Commissioners considering allowing some county employees to carry concealed weapons
BY KARISSA MILLER
In an effort to increase workplace safety, Iredell County commissioners are considering allowing county employees to carry concealed weapons to work.
Under the current policy, non-law enforcement employees are not allowed to carry concealed handguns or keep them in their vehicles, Deputy County Manager Beth Jones said.
Members of the public who are authorized to carry a concealed weapon may do so on county property.
Commissioners discussed changing the county policy to allow county employees who have a concealed carry permit to carry a weapon on their person, store it in a gun safe or keep it in a locked vehicle.
Commissioners did not vote on the proposal and would have to conduct a public hearing before changing the policy.
According to Jones, if the policy is amended, guns would still be prohibited inside of schools, recreational facilities and any building that has a state or federal agency housed in it.
County administrators have been working on measures to make sure that their buildings are more secure and recently participated in active shooting training.

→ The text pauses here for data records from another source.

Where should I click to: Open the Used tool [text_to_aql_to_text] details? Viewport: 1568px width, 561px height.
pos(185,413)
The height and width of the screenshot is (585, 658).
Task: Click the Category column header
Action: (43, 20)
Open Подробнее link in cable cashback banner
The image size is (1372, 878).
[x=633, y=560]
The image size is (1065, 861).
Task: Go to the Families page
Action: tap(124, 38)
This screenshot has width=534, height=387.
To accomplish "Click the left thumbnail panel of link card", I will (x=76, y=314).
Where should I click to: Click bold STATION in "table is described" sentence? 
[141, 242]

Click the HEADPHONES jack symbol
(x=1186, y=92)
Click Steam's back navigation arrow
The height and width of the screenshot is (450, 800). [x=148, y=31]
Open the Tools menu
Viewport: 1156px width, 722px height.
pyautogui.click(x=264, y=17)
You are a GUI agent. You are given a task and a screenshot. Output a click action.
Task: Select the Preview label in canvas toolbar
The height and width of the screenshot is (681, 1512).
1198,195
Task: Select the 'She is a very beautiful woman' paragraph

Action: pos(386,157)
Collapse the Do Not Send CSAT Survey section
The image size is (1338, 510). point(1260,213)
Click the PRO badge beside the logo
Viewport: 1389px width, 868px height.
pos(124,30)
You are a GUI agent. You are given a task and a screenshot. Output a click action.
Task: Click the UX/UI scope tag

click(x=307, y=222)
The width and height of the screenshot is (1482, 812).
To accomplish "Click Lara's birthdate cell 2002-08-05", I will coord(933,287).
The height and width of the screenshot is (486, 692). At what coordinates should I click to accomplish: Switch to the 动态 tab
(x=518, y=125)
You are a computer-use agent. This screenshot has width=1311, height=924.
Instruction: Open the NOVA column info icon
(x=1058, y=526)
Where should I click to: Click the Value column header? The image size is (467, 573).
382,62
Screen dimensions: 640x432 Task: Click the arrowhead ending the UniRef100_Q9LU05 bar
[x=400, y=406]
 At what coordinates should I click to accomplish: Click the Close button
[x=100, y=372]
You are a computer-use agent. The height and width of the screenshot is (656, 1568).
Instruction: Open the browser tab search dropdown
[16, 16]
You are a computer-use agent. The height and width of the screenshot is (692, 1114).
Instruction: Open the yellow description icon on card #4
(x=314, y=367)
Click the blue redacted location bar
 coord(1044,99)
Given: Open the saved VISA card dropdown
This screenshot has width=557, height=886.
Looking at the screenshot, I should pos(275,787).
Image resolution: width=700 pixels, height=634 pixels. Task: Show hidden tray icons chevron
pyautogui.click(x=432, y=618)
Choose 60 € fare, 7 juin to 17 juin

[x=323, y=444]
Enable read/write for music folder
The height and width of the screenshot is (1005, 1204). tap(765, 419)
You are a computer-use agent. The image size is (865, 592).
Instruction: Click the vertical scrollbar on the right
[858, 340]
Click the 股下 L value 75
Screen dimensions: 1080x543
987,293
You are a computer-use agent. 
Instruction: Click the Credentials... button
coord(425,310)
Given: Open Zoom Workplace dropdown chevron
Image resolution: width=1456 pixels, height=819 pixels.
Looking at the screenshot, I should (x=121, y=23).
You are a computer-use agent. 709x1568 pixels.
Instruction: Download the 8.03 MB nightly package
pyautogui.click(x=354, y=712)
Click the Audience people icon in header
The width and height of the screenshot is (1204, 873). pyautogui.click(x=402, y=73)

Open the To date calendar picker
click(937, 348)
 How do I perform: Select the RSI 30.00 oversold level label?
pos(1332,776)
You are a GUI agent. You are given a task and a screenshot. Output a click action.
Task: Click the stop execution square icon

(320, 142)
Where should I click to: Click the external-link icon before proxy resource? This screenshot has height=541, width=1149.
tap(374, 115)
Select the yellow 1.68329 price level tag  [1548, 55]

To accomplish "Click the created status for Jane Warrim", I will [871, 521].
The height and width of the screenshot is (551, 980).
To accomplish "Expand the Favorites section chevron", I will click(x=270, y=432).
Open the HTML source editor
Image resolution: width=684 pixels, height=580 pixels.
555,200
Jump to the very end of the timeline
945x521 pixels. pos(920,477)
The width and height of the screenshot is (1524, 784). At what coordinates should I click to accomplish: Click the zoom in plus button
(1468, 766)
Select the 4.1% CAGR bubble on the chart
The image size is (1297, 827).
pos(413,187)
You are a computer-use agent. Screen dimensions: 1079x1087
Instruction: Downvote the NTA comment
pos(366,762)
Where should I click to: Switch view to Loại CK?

That training led to a staff discussion about possibly considering a change to the concealed weapons policy.
“There are some other counties that have taken some action, and this is something staff has researched,” Jones said. “We wanted to have a discussion openly and get some guidance from the board on which direction you want to go.”
Cherokee and Alamance counties allow county employees to carry a concealed weapon at work.
Iredell County Sheriff Darren Campbell said he is a staunch supporter of law-abiding citizens carrying concealed weapons to protect themselves and others. As of Oct. 7, 15,125 Iredell residents had active concealed carry licenses.
Studies show that 98 percent of active shootings are over in three minutes, Campbell said.
“The only way to stop use of a deadly weapon is with a deadly weapon,” the sheriff explained. “You need that option to survive.”
During Tuesday’s board meeting, concerns were voiced about different scenarios, including the prospect of someone entering a county building armed and ready to shoot or a disgruntled employee intent on harming others with a handgun.
Commissioner Marvin Norman expressed his concerns about changing the policy.
“This whole thing makes me nervous. The way I look at it … they (the public) shouldn’t have a weapon either. I think we’re opening ourselves to open a big can of worms,” Norman said.
Meanwhile, Commissioner Gen Houpe said he would support the policy change.
“A sign on the front door isn’t going to stop a criminal from coming in,” he said.